Activity:
Across all the entries below, how many lines mention the string "computer"? Respond with a single number.

Record excerpts:

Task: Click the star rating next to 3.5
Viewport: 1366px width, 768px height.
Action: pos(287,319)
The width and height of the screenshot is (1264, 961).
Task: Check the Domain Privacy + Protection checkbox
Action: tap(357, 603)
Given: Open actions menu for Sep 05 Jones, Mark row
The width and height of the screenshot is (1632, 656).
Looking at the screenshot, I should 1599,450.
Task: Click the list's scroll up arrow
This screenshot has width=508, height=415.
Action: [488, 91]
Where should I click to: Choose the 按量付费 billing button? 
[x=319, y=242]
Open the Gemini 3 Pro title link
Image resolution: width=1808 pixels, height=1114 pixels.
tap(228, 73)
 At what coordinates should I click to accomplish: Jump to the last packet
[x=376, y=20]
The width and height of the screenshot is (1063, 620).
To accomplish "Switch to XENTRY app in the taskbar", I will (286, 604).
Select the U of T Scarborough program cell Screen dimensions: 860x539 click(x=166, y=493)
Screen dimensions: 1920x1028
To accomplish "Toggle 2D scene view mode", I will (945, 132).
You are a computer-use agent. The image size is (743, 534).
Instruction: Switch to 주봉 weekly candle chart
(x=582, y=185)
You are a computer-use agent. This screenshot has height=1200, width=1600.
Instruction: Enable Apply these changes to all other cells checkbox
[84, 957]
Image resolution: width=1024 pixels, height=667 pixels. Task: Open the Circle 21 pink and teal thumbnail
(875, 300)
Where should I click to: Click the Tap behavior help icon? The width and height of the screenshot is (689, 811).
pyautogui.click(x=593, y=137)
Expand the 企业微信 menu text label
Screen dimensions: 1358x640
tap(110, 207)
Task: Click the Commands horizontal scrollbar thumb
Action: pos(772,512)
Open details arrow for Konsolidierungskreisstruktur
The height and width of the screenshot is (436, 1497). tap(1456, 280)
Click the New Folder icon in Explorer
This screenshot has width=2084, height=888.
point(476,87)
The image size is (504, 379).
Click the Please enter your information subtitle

Response box:
2